Published on Wed Sep 22 2021

The 22q11.2 region regulates presynaptic gene-products linked to schizophrenia

Nehme, R., Pietilainen, O., Artomov, M., Tegtmeyer, M., Bell, C., Ganna, A., Singh, T., Trehan, A., Valakh, V., Sherwood, J., Manning, D., Peirent, E., Malik, R., Guss, E. J., Hawes, D., Beccard, A., Bara, A. M., Hazelbaker, D. Z., Zuccaro, E., Genovese, G., Loboda, A. A., Neumann, A., Lilliehook, C., Kuismin, O., Hamalainen, E., Kurki, M., Hultman, C. M., Kahler, A. K., Paulo, J. A., Madison, J., Cohen, B., McPhie, D., Adolfsson, R., Perlis, R., Dolmetsch, R., Farhi, S., McCarroll, S., Hyman, S., Neale, B., Barrett, L. E., Harper, W., Palotie, A., Daly, M., Eggan, K.

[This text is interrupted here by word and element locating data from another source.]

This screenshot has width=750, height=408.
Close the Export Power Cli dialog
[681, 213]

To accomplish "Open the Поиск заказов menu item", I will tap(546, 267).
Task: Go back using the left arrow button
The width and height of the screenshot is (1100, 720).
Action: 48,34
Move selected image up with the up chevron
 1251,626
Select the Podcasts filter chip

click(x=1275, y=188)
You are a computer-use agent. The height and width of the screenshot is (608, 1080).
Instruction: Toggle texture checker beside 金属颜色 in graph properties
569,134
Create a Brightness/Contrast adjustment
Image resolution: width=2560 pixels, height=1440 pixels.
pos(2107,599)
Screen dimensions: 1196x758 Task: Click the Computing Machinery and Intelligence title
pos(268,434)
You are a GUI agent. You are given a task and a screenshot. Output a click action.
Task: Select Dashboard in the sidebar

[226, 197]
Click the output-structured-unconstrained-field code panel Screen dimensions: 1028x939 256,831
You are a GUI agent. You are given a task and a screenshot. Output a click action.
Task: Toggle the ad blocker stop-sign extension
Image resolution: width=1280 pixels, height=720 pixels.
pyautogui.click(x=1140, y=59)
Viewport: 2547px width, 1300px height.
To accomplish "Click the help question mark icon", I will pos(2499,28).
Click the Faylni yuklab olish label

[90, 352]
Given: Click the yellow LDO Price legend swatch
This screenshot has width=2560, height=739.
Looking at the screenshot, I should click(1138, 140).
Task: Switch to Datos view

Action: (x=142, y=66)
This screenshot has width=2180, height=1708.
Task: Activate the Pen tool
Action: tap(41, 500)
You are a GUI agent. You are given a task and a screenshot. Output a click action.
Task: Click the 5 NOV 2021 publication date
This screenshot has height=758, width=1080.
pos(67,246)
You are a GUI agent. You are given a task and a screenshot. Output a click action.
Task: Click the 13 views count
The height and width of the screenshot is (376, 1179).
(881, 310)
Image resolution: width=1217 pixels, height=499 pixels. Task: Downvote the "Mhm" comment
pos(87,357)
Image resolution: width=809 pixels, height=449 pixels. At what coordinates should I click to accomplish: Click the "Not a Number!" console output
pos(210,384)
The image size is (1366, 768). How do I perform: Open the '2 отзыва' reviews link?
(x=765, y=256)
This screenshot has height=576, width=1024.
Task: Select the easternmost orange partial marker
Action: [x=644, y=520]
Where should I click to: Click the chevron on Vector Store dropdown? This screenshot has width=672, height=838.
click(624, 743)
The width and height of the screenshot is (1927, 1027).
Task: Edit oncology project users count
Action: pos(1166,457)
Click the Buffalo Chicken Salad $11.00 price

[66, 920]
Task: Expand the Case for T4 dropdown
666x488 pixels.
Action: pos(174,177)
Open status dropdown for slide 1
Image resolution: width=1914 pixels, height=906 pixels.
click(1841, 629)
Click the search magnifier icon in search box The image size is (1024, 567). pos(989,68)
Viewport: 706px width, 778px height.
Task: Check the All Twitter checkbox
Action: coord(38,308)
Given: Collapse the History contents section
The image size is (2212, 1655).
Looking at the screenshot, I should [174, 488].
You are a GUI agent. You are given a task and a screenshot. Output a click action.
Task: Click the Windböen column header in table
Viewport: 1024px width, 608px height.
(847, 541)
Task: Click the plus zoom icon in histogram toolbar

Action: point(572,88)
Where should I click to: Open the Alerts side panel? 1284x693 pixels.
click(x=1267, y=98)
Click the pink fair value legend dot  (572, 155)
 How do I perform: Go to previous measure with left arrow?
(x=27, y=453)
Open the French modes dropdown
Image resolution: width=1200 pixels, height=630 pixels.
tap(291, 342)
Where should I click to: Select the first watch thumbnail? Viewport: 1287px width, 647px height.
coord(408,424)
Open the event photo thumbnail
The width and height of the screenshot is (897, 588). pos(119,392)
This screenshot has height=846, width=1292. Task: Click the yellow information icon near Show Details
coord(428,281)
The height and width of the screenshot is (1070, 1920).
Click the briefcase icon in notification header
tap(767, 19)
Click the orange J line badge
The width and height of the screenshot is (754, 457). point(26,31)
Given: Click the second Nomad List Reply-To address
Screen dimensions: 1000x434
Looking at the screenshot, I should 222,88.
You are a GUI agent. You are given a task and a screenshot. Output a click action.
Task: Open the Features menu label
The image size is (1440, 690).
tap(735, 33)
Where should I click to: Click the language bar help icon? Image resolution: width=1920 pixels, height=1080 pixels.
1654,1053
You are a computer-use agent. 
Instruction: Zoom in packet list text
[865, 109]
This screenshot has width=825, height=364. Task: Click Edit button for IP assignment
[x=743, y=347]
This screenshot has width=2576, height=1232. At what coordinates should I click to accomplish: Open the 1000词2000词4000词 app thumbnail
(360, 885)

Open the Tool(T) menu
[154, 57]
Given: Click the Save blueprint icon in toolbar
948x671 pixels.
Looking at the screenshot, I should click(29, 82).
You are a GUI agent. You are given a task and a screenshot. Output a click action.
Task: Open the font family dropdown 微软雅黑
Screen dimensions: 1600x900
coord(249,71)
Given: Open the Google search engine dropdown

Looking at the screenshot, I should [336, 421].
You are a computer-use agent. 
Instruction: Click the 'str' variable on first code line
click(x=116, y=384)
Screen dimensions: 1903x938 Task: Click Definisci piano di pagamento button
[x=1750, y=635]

22q11.2 deletion acts in trans to alter the abundance of transcripts associated with risk for neurodevelopmental disorders including Autism Spectrum Disorder. In more differentiated excitatory neurons, altered transcripts encoded presynaptic factors and were associated with genetic risk for schizophrenia.

4
2
11
Abstract

To study how the 22q11.2 deletion predisposes to psychiatric disease, we generated induced pluripotent stem cells from deletion carriers and controls, as well as utilized CRISPR/Cas9 to introduce the heterozygous deletion into a control cell line. Upon differentiation into neural progenitor cells, we found the deletion acted in trans to alter the abundance of transcripts associated with risk for neurodevelopmental disorders including Autism Spectrum Disorder. In more differentiated excitatory neurons, altered transcripts encoded presynaptic factors and were associated with genetic risk for schizophrenia, including common (per-SNP heritability p ({tau}_c)= 4.2 x 10-6) and rare, loss of function variants (p = 1.29x10-12). These findings suggest a potential relationship between cellular states, developmental windows and susceptibility to psychiatric conditions with different ages of onset. To understand how the deletion contributed to these observed changes in gene expression, we developed and applied PPItools, which identifies the minimal protein-protein interaction network that best explains an observed set of gene expression alterations. We found that many of the genes in the 22q11.2 interval interact in presynaptic, proteasome, and JUN/FOS transcriptional pathways that underlie the broader alterations in psychiatric risk gene expression we identified. Our findings suggest that the 22q11.2 deletion impacts genes and pathways that may converge with risk loci implicated by psychiatric genetic studies to influence disease manifestation in each deletion carrier.